Percentage of the total cellular composition quantified for each treatment group pooled across all images for (a) PDGfp and (b) BrM. Percentage of the area of tumor regions plotted for all groups for (c) PDGfp and (d) BrM. e Cell composition of tumor border, perivascular niches, and fibrotic regions for selected cell types in each treatment group. Box-plots for c-e show percent totals for each image (PDGfp Untreated n = 19 images, 7 days post-IR n = 17 images, Regrowth n = 18 images, BrM n = 9 images for each treatment). p values were calculated using two-way ANOVA test. p values for c (from left to right): <0.0001, <0.0001, <0.0001, <0.0001, 0.0002, <0.0001, 0.0067, 0.0045. p values for d (from left to right): 0.0023, 0.0317, 0.0044. p values for e (from left to right): Border, 0.0002, 0.0256, 0.0002, 0.0411, <0.0001, <0.0001, <0.0001, <0.0001, <0.0001, <0.0001, Perivascular < 0.0001, 0.0003, <0.0001, <0.0001, <0.0001, <0.0001, 0.001, 0.0094, <0.0001, <0.0001, Fibrosis, 0.014, <0.0001, <0.0001, 0.0486, <0.0001, <0.0001. Cell adjacency graph network plots of pooled treatment types and associated mean Shannon Diversity Index (μH’) for (f) PDGfp and (g) BrM microenvironments. Node sizes represent the binned range of percent-total cell populations, edge length is the mean distance between nearest neighbors, and edge width is the inverse standard deviation of mean distance. Gray outlines show clusters of nodes with similar neighbor relationships. Source data are provided as a Source data file.

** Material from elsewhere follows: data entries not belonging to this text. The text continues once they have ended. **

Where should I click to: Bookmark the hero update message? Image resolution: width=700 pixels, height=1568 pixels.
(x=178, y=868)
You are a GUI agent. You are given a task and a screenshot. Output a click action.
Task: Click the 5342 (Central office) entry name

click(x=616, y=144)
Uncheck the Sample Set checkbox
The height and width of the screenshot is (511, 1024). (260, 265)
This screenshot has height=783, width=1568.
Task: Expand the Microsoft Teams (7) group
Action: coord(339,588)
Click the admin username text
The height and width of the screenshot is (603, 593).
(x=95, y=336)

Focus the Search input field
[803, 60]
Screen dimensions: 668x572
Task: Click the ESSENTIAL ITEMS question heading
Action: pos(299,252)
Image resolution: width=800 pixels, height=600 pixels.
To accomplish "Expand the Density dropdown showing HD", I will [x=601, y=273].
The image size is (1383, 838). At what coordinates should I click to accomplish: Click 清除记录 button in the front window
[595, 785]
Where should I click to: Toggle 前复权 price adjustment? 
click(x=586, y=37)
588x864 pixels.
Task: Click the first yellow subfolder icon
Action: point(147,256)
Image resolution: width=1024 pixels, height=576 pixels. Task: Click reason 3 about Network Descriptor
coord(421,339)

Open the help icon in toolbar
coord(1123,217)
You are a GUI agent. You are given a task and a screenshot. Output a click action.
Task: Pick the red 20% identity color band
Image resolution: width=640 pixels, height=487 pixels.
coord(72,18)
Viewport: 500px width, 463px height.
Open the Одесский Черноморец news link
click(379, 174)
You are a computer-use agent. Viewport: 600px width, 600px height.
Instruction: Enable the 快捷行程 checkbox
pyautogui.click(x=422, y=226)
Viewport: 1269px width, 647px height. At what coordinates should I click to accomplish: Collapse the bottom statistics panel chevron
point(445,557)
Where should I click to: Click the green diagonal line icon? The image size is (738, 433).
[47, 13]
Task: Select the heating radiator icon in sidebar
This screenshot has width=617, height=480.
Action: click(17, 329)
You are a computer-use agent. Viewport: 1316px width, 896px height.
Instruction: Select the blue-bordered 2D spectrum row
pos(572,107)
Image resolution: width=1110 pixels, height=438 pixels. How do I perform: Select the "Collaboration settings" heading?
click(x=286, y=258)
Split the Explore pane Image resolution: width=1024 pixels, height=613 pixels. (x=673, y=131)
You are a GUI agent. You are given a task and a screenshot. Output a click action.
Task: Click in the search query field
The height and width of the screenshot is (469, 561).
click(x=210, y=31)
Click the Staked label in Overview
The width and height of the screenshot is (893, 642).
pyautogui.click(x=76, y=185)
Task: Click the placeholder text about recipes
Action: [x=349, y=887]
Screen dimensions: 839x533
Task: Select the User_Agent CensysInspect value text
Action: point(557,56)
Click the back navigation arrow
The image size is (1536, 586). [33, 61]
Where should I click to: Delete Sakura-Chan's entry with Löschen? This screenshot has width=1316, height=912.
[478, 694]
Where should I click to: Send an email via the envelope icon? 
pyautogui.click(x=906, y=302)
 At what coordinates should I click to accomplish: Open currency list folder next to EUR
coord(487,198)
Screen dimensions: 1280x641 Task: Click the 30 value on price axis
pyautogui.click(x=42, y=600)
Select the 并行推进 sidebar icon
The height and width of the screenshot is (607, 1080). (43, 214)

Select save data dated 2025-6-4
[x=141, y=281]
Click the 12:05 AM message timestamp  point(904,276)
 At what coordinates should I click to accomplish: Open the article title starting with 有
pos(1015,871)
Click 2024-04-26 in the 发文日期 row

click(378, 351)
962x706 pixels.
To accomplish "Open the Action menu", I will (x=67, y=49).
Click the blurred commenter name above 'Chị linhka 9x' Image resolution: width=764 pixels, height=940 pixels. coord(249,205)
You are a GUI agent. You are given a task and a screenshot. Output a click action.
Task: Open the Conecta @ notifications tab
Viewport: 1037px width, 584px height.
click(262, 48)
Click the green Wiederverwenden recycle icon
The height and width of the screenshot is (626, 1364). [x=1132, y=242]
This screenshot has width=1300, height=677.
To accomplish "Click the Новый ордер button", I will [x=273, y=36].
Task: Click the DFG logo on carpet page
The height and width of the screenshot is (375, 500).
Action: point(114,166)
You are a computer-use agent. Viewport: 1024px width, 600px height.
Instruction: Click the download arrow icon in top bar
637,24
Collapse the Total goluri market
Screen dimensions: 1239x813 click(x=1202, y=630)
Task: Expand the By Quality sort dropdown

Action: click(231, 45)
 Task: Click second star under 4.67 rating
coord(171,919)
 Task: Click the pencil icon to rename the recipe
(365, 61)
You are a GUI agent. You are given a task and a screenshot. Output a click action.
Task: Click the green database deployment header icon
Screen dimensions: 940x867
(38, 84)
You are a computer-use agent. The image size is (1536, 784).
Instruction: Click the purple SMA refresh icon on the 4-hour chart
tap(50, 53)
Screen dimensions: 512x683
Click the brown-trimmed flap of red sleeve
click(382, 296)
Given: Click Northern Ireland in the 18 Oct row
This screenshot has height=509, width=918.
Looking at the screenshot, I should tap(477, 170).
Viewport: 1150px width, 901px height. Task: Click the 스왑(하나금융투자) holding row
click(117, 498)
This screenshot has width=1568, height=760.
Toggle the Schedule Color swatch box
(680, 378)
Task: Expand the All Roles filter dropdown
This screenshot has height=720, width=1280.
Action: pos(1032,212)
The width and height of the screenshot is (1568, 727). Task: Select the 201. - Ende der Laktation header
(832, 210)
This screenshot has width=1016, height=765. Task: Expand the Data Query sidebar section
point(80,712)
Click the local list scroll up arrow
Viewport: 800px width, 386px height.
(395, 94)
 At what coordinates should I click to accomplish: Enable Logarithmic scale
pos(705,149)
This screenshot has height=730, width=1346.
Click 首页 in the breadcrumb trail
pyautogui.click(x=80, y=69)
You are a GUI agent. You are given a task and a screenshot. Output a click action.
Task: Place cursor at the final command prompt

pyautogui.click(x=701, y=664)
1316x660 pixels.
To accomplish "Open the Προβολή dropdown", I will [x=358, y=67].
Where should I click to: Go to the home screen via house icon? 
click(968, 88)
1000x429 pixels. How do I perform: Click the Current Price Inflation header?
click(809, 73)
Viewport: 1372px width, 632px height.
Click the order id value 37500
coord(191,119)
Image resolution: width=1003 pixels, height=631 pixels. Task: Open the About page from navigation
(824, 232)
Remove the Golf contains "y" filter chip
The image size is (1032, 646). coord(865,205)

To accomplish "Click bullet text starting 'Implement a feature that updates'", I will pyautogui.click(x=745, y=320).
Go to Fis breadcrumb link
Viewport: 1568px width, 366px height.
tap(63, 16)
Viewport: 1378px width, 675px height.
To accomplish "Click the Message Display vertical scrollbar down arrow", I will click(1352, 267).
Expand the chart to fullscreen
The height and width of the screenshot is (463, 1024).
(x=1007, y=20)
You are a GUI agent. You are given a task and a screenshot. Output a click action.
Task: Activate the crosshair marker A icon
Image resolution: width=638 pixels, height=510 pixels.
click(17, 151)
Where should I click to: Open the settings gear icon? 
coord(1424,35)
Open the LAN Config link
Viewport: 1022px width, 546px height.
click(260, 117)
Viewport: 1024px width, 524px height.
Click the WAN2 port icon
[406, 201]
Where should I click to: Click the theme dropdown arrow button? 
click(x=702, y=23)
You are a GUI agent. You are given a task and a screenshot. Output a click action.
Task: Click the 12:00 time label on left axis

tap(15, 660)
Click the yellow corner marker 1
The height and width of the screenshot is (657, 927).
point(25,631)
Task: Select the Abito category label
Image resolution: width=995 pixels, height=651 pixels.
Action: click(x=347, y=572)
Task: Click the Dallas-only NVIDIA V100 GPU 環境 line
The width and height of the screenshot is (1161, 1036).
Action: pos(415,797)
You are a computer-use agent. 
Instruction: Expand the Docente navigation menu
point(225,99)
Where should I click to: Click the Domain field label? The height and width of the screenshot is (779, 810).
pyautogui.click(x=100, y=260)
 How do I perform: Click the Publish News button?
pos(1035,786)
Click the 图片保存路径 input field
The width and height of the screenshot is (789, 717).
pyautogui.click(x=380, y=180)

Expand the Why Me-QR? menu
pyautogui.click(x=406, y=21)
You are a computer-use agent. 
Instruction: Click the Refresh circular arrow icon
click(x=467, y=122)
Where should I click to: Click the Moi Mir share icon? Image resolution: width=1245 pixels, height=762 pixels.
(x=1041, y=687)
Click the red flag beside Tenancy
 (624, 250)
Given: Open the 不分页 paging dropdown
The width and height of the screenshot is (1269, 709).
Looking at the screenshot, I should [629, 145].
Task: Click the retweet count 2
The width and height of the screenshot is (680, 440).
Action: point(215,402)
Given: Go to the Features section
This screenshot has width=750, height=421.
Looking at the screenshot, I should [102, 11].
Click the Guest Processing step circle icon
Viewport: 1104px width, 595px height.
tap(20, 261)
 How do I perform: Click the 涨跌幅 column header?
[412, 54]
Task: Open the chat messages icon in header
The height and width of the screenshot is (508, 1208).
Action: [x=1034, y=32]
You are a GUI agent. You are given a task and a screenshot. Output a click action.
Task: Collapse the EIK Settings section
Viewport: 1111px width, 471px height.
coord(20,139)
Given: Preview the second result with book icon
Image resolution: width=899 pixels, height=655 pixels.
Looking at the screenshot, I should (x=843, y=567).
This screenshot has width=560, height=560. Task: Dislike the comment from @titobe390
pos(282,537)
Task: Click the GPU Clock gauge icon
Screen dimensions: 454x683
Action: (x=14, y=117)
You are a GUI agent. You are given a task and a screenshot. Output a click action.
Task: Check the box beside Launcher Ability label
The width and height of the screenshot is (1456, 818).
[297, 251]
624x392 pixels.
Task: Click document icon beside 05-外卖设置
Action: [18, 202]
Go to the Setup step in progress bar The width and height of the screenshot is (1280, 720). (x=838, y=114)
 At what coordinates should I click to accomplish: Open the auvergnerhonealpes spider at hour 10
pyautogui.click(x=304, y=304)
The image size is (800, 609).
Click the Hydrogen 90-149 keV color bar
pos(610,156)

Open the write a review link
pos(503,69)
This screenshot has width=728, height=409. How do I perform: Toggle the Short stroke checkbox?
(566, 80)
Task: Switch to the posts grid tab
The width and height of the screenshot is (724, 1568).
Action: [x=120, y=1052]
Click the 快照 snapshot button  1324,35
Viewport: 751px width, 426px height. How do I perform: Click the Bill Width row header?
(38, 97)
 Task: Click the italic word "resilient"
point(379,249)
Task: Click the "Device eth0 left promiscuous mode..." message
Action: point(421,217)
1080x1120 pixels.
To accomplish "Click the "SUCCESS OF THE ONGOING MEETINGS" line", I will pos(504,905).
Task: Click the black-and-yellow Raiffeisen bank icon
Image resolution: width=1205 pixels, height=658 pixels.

Fig. 6. Differential Reorganization Response to IR Between Brain Tumor Models.

Cellular composition column-scaled heatmaps of cell neighborhood (CN) analysis for (a) PDGfp and (b) BrM tumors. Percent total CNs across each treatment for (c) PDGfp and (d) BrM. Box-plots for c-d show percent totals for each image (PDGfp Untreated n = 19 images, 7 days post-IR n = 17 images, Regrowth n = 18 images, BrM n = 9 images for each treatment). p values were calculated using two-way ANOVA test. p values for c (from left to right): <0.0001, <0.0001, <0.0001, <0.0001, <0.0001, <0.0001, <0.0001, <0.0001, 0.0005, <0.0001, 0.0008, 0.0165, <0.0001, <0.0001, <0.0001, 0.0077, 0.0026, <0.0001, <0.0001, 0.008, <0.0001, <0.0001, 0.0116, 0.0003, <0.0001, <0.0001, <0.0001. p values for d (from left to right): 0.0013, 0.0014, 0.0003, 0.0008, 0.0122, 0.0471, 0.0006, 0.0079, 0.0003, 0.0027, 0.0004, 0.0052. e Representative positional plots for three untreated and three 7 days post-IR samples highlighting CNs 2, 5, and 14. f–h Representative images from 7 days post-IR samples showing HIFI (left) and digital pathology (right) images of CN2, CN5, and CN14 respectively. Scale bars = 40 µm. Heatmaps of cellular colocalization calculated as the sum of two one-tailed permutation test p values (sum_sigval) for (i) untreated samples and (j) 7 days post-IR samples. Green boxes indicate significant colocalization and anticorrelation for Tumor_A cells, for example. Source data are provided as a Source data file.